Code Summary
You've explored the key concepts interactively — now reproduce them in code. These self-contained blocks cover everything you practiced above. Pick your language, copy the code, and run it.
# =============================================================================
# CHAPTER 7 CHEAT SHEET: Statistical Inference for Bivariate Regression
# =============================================================================
# --- Libraries ---
import pandas as pd # data loading and manipulation
import matplotlib.pyplot as plt # creating plots and visualizations
import pyfixest as pf # fast OLS estimation with feols()

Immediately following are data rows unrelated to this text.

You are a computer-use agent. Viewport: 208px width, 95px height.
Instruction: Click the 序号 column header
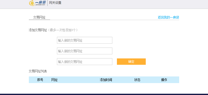pyautogui.click(x=40, y=80)
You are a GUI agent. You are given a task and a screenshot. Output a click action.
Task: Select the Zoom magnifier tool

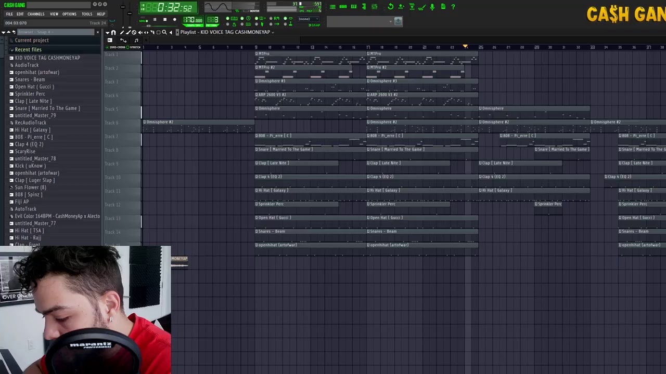pos(164,32)
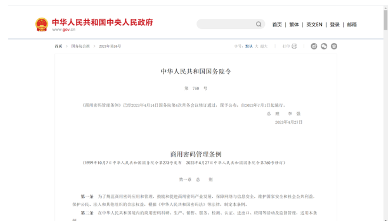Screen dimensions: 389x221
Task: Open 英文EN version of site
Action: [314, 25]
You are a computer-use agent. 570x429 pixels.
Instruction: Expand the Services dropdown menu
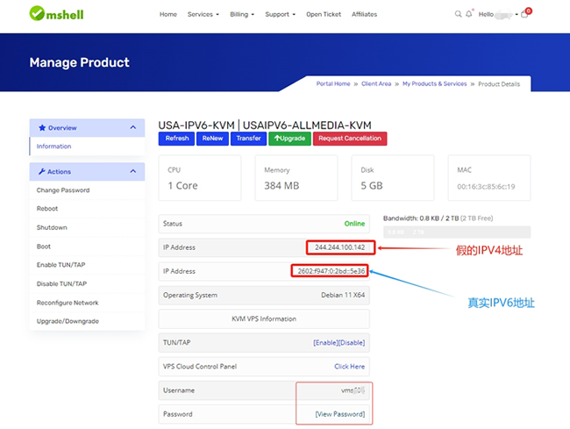tap(203, 14)
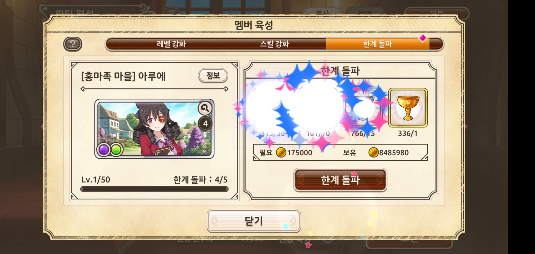This screenshot has height=254, width=535.
Task: Tap the pink diamond notification on tab
Action: [x=423, y=38]
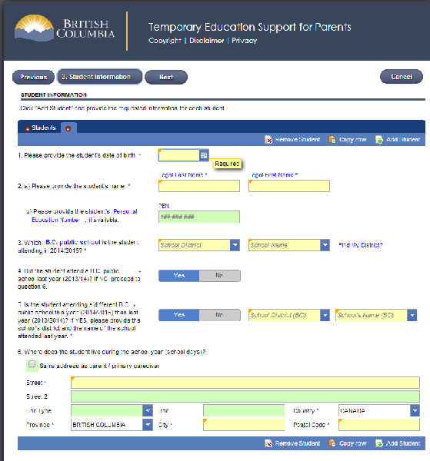430x461 pixels.
Task: Select the second student tab with red icon
Action: tap(68, 128)
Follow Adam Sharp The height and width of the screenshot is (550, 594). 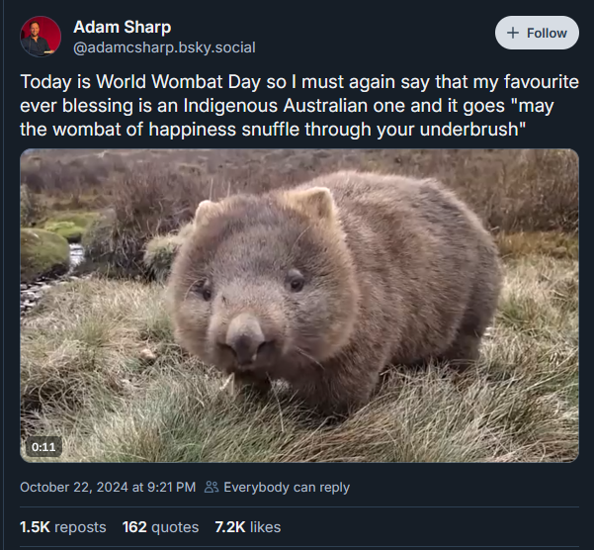[x=537, y=33]
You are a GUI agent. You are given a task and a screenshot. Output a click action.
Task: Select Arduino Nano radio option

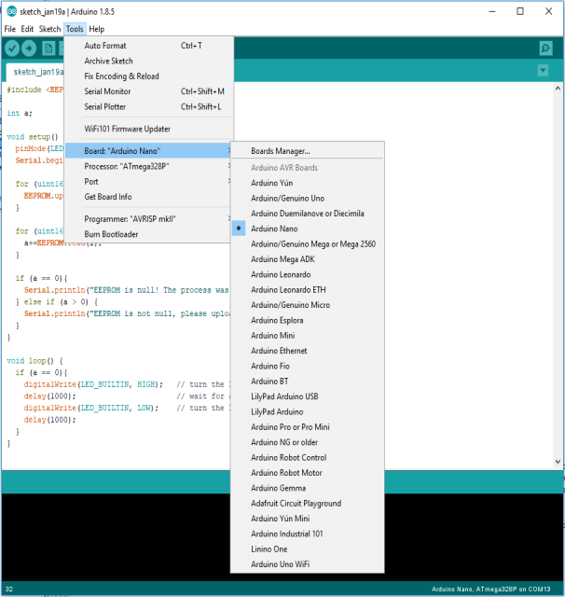click(x=276, y=229)
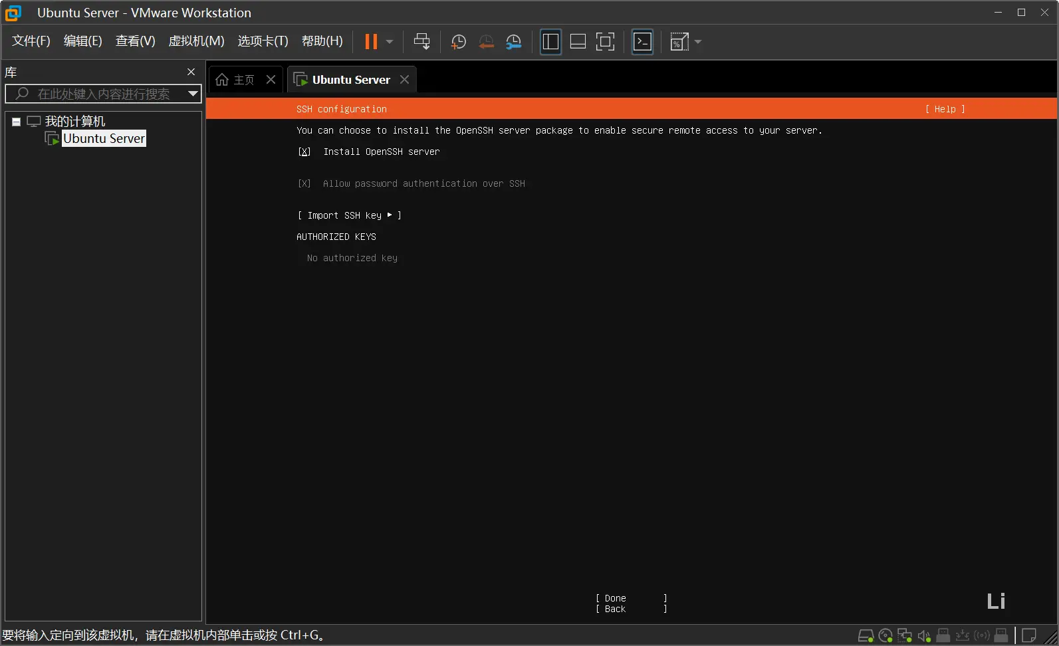
Task: Expand the library search filter dropdown
Action: (193, 94)
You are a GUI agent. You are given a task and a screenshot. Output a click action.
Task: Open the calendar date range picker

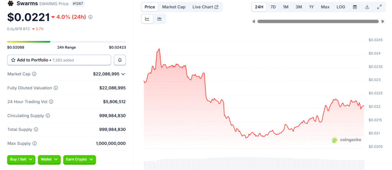(x=355, y=7)
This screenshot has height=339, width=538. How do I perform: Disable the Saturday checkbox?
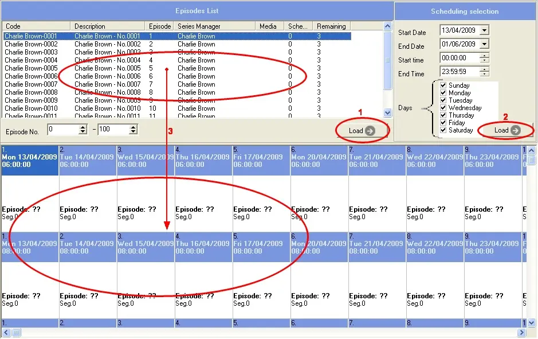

# !pip install pyfixest # uncomment if running in Google Colab
from scipy import stats # t-distribution and critical values
# =============================================================================
# STEP 1: Load data directly from a URL
# =============================================================================
# pd.read_stata() reads Stata .dta files — the house price dataset has 29 houses
url = "https://raw.githubusercontent.com/quarcs-lab/data-open/master/AED/AED_HOUSE.DTA"
data_house = pd.read_stata(url)
print(f"Dataset: {data_house.shape[0]} observations, {data_house.shape[1]} variables")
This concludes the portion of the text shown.